▶ _Work to do_
Edit the part of the data that opens with the line containing "Given: Like fabylysyous's comment" and runs through the end of the data, replacing "comment" with "post" and keeping everything else unchanged. Omit the pictures from your answer.

══ The data ══

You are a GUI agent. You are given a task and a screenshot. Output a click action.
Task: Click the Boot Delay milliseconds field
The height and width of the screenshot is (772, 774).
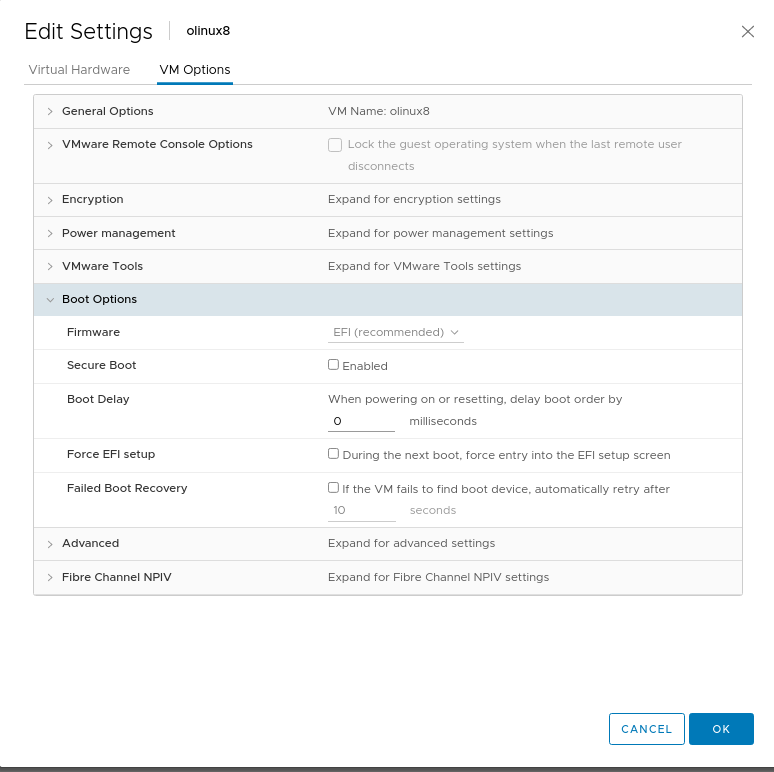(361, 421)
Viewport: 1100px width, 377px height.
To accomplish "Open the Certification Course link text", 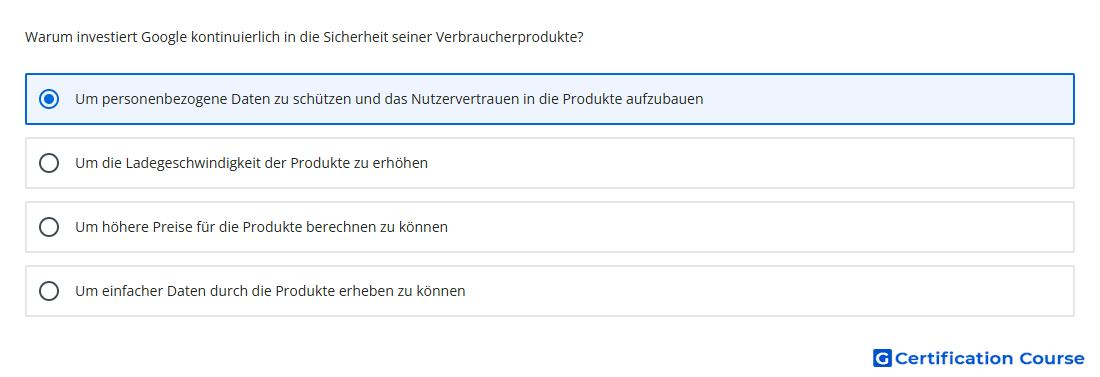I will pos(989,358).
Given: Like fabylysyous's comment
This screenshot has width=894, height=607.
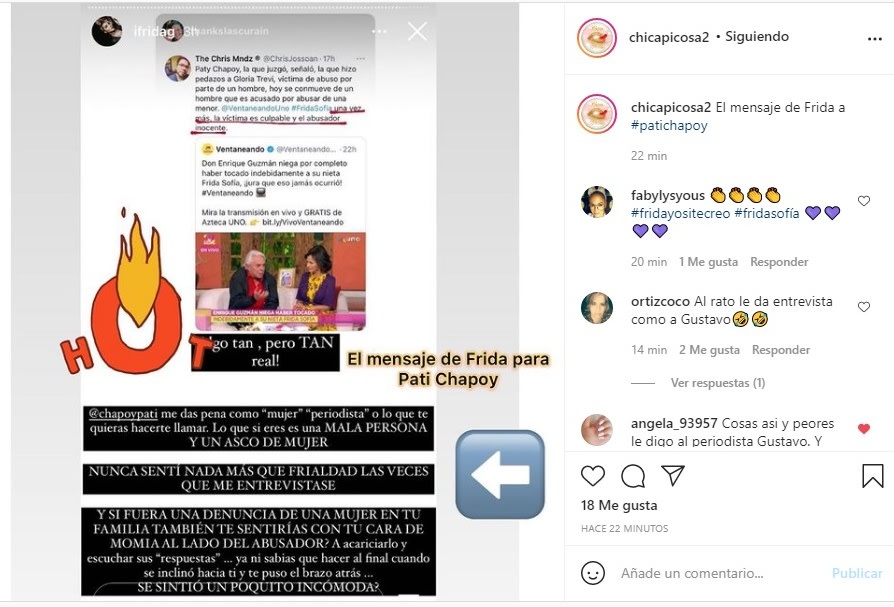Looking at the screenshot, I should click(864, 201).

═══

▶ _Finished exercise_
Given: Like fabylysyous's post
This screenshot has width=894, height=607.
Looking at the screenshot, I should click(864, 201).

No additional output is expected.